### Exercise prompt
Read the data below line by line and copy each one with "nathan" in it.

(Stored items)
■ ■ ■ ■ ■

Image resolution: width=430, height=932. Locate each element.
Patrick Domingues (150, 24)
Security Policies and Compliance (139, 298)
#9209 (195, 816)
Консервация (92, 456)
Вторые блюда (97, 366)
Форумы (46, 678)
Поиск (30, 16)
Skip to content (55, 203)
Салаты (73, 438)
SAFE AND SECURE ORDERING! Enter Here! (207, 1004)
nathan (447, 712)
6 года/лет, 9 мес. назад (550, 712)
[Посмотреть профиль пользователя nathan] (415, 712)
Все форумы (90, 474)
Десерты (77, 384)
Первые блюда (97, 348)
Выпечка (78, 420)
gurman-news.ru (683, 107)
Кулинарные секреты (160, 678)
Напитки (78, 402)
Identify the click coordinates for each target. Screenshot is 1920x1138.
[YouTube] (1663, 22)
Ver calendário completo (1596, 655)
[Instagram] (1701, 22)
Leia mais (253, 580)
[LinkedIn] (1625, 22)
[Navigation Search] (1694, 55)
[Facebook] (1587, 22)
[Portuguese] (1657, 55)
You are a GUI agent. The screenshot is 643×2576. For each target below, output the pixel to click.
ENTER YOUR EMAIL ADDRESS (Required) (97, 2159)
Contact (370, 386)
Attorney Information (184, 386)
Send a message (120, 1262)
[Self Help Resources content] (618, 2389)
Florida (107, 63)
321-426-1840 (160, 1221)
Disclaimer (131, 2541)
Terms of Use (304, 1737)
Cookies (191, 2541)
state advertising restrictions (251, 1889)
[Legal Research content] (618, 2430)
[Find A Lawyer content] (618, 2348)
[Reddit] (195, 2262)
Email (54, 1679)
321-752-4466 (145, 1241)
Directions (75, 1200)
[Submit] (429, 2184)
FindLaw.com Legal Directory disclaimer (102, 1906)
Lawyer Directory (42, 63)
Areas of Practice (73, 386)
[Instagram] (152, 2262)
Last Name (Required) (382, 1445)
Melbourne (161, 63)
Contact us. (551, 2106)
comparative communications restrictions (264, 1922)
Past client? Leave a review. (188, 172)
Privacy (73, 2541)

■ ■ ■ ■ ■

### Problem solution
nathan (447, 712)
[Посмотреть профиль пользователя nathan] (415, 712)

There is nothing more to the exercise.